— What you will do —
Rewrite the records from the line with "You are a computer-use agent. The height" up to and including the line with "point(227,368)", putting "image" in place of "screenshot" and changing nothing else.

— Available data —
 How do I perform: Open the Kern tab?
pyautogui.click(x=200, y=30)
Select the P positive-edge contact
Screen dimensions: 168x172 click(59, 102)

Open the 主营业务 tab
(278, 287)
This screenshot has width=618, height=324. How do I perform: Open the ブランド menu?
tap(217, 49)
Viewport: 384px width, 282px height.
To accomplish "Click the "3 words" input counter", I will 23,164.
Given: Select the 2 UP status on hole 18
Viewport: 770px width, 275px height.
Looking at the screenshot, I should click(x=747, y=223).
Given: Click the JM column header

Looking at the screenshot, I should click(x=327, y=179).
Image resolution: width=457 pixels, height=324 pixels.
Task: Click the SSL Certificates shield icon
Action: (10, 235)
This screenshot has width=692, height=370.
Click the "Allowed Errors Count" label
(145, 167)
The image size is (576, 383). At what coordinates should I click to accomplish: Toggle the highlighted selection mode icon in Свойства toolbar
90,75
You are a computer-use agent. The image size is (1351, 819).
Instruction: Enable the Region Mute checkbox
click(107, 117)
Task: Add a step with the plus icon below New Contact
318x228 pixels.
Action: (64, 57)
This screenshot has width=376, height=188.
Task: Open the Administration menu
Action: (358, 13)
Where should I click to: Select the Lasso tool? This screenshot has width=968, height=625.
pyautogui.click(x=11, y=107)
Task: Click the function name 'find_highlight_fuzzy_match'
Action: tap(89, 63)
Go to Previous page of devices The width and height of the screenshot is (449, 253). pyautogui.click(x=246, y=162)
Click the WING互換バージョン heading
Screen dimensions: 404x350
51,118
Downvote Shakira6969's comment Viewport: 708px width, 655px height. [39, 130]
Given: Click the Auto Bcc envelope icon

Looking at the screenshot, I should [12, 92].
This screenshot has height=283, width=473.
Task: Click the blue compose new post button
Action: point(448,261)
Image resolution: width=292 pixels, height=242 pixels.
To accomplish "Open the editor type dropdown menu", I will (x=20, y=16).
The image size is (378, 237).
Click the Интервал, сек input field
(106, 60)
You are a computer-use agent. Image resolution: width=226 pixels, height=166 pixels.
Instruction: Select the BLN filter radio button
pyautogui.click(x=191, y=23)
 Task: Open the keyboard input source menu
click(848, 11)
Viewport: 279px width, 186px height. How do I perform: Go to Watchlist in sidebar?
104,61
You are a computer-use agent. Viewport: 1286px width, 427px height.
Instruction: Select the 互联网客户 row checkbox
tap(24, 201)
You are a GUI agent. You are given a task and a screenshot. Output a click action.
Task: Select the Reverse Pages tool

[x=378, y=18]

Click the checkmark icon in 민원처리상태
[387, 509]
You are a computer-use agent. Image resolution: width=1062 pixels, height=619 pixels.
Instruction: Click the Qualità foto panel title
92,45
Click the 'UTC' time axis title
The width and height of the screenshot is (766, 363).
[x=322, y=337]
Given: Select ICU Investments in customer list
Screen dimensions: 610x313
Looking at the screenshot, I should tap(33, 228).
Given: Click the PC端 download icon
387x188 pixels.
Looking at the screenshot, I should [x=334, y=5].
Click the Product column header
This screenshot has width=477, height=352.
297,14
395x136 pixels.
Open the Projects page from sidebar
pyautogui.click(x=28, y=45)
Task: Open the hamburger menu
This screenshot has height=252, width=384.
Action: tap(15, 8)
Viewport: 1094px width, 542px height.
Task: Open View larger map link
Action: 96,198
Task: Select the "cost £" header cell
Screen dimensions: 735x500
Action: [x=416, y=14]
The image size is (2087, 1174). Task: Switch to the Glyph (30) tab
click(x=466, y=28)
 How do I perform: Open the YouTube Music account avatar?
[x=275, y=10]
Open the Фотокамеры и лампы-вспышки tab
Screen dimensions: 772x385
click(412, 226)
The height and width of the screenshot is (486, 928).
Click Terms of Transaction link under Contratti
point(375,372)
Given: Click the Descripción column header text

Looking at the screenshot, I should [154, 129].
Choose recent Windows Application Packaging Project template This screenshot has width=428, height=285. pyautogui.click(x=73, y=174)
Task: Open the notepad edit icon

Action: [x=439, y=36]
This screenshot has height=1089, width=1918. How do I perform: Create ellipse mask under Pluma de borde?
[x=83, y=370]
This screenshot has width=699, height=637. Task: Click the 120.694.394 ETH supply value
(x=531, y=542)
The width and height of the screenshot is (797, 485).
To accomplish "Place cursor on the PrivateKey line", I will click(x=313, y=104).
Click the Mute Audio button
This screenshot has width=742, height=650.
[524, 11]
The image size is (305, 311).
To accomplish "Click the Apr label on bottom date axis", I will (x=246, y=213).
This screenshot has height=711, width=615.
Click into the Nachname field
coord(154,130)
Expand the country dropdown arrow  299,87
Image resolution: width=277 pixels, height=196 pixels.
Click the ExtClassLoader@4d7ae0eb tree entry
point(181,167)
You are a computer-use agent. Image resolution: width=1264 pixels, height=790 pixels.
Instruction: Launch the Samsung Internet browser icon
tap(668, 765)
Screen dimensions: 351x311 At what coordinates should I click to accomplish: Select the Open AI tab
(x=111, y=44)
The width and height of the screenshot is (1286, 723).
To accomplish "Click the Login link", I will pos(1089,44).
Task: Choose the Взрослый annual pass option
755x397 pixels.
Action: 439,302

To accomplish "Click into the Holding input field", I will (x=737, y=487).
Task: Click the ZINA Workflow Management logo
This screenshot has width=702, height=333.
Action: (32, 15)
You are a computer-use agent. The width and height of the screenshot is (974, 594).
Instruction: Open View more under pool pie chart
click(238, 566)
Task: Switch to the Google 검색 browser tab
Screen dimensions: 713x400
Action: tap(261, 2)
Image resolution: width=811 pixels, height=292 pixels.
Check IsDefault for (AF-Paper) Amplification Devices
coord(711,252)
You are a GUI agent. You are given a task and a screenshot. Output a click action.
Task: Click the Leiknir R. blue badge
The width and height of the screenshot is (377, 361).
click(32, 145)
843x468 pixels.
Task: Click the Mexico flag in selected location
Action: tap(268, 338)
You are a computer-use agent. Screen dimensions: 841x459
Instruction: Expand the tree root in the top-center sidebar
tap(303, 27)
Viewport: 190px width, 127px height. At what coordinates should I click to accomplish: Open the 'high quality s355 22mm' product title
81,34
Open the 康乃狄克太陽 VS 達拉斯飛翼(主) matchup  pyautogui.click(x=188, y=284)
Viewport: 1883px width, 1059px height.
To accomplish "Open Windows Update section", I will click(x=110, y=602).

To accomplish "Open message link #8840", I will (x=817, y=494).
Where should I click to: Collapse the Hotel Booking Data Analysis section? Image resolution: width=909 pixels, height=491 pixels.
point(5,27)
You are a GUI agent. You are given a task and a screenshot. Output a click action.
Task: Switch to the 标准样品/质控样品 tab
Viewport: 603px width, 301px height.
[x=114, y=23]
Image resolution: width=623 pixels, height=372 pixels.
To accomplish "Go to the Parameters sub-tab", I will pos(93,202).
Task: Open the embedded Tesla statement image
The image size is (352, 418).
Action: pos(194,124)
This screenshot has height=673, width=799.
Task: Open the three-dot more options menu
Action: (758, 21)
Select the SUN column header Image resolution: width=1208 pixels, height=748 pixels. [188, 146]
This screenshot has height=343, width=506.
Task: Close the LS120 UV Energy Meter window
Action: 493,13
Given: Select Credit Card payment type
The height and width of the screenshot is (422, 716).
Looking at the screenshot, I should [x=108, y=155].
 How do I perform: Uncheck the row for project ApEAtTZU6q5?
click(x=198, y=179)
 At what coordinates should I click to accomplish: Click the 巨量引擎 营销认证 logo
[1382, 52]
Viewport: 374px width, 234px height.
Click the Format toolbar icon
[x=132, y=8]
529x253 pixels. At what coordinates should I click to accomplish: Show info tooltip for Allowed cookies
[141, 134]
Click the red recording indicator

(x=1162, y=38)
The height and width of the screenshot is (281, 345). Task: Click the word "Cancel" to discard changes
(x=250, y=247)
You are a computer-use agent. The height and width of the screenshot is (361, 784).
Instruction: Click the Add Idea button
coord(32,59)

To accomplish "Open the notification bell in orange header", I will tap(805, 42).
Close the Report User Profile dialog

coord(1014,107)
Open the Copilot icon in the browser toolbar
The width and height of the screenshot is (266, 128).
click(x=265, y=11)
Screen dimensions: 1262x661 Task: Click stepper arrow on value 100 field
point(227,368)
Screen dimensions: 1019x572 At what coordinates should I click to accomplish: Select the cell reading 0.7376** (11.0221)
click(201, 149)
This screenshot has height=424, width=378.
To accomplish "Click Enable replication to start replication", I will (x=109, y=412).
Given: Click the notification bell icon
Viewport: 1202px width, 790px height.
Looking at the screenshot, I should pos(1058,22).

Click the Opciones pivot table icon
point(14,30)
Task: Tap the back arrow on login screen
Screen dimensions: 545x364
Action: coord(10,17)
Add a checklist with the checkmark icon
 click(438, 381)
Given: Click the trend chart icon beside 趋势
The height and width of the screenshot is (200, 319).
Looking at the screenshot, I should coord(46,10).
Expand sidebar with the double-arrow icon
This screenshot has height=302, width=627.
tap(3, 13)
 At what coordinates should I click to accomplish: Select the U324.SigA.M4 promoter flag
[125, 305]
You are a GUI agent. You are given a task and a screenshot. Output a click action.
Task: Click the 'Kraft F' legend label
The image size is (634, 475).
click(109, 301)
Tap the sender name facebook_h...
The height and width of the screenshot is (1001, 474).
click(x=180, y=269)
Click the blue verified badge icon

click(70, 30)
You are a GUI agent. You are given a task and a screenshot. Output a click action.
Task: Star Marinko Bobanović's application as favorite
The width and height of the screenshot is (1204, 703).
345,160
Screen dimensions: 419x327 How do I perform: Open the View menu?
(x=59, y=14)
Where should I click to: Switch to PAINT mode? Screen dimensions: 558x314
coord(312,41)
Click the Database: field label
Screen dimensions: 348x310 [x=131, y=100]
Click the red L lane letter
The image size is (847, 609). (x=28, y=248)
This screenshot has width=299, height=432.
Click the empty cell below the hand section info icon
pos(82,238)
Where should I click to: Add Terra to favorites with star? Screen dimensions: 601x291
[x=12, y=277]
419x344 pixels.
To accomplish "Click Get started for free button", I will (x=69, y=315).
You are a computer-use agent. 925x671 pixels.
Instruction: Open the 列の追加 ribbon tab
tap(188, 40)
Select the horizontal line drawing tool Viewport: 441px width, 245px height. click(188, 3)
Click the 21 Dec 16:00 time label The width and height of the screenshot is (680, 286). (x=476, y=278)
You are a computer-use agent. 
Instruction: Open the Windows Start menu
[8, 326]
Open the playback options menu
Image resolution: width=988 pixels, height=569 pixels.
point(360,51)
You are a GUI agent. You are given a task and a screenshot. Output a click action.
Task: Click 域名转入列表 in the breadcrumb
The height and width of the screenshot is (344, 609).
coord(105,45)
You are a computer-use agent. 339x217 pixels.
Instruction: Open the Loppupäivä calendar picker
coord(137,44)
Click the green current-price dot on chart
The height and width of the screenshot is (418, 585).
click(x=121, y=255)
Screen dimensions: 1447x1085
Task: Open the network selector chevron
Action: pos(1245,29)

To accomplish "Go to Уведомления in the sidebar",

— Finished task —
You are a computer-use agent. The height and width of the image is (361, 784).
Instruction: Click the Add Idea button
coord(32,59)

To accomplish "Open the notification bell in orange header", I will tap(805, 42).
Close the Report User Profile dialog

coord(1014,107)
Open the Copilot icon in the browser toolbar
The width and height of the image is (266, 128).
click(x=265, y=11)
Screen dimensions: 1262x661 Task: Click stepper arrow on value 100 field
point(227,368)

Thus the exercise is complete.